The sole evidence offered of any conduct of a potentially sexual nature in this case was the child's statement that when Ostrow was on top of her, it felt like "humping." No one testified that they saw Ostrow moving in a sexual fashion. The child did not say that Ostrow touched her buttocks or her genitals. Her friend testified that she did not see anything like that. The entire incident was very brief and occurred in the presence of many people, both adults and children.

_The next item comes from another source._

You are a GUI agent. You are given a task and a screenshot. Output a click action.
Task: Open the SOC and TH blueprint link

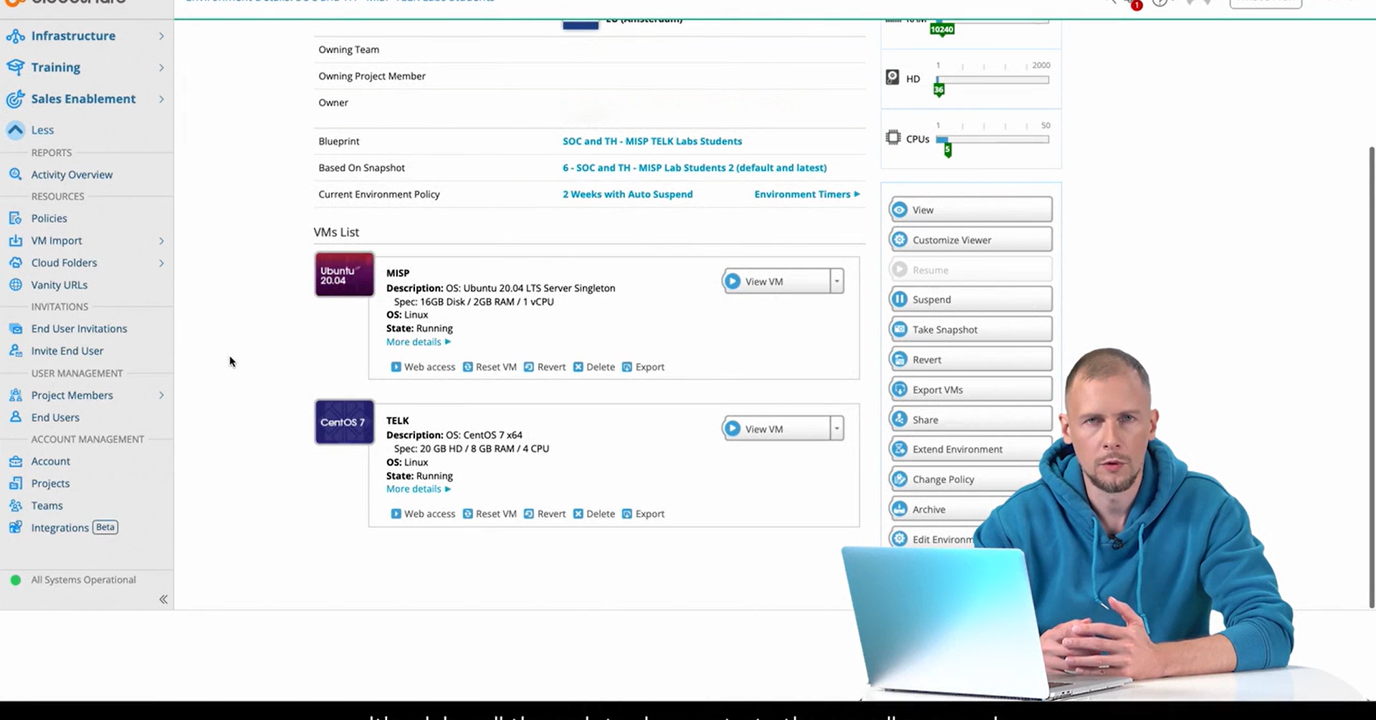pos(651,141)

While we have no doubt that conduct described as "humping" certainly can be considered lewd and lascivious depending upon the circumstances,[4] the trial judge did not find that a lewd act of "humping" occurred. In fact, he discussed Ostrow's *240 conduct in trying to grab the bottle of water from the child, thus disregarding the child's testimony that this did not happen. The judge told Ostrow that when the child was bothering him, he should have gone to the camp counselors instead of trying to deal with the situation himself. Most importantly, the trial judge said, "The bottom line is when you take each of these individual situations individually it may not be a problem." Since a petition for sexual violence requires proof of only one act, and here only one act could even conceivably be considered an act of sexual violence, the fact that the court has determined that the act alone "is not a problem" can only mean that the trial judge did not find that a lewd and lascivious act occurred. We would agree with that, because the evidence is simply insufficient to show that the act in this case, however it may be described by the child, constituted an act which was "wicked, lustful, unchaste, licentious, or sensual design on the part of the perpetrator." Getting on top of the child to wrestle away a bottle was inappropriate, but it did not constitute lewd and lascivious conduct within the meaning of the statute.

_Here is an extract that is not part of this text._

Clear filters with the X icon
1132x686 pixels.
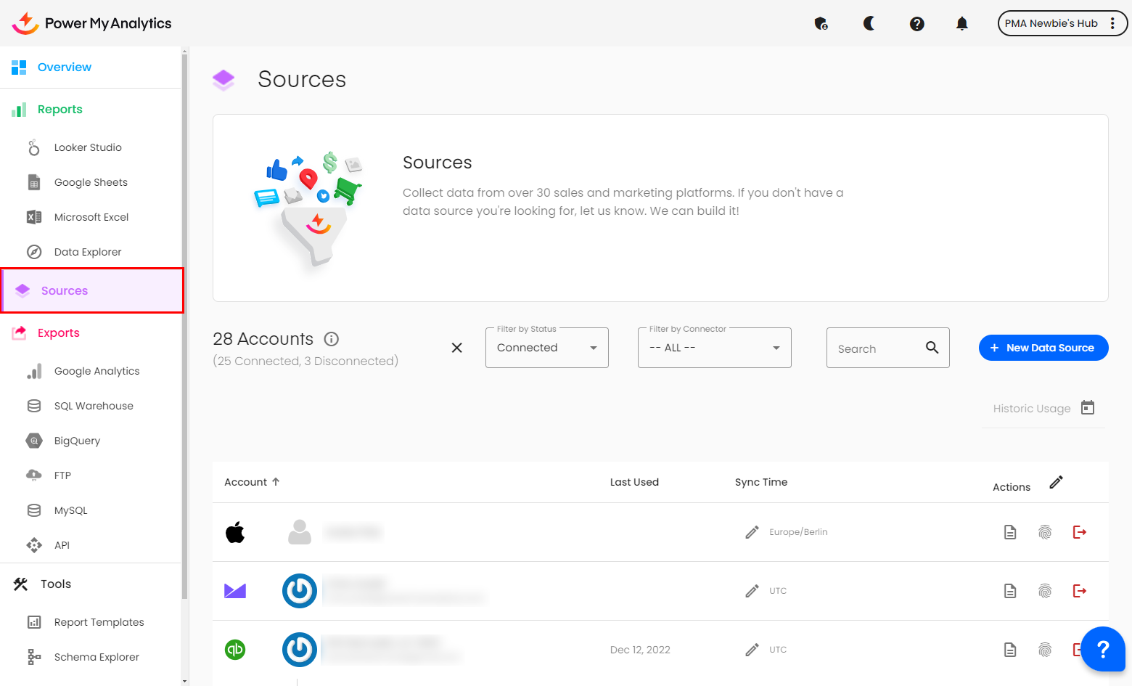click(456, 348)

It appears that the court was concerned that a bigger "situation" had developed between Ostrow and the child after the staring incident. However, not only did the staring incident not amount to a second incident of violence for which an injunction for repeat violence might be sought, nothing about it constituted an act of sexual violence. Here, the findings by the trial court and the evidence presented were simply insufficient to prove the necessary element to permit an injunction for sexual violence.

Because the trial court did not find that a lewd and lascivious act occurred, and the evidence would be insufficient to support such a finding, we reverse the final judgment of injunction.

LEVINE, J., and McCANN, JAMES, Associate Judge, concur.

NOTES

[1] The child did not further describe what she meant by this. "Humping" is usually a slang expression for the act of sexual intercourse.

[2] Were we not reversing the permanent injunction for failure of proof, the failure to permit an evidentiary hearing on the motion to dissolve would necessitate a reversal. See Betterman v. Kukelhan, 977 So. 2d 702 (Fla. 4th DCA 2008).

[3] The court, however, affirmed a finding of lewd molestation relative to a breast-touching incident with one of the girls. Id.

[4] See, e.g., Altman v. State, 852 So. 2d 870 (Fla. 4th DCA 2003).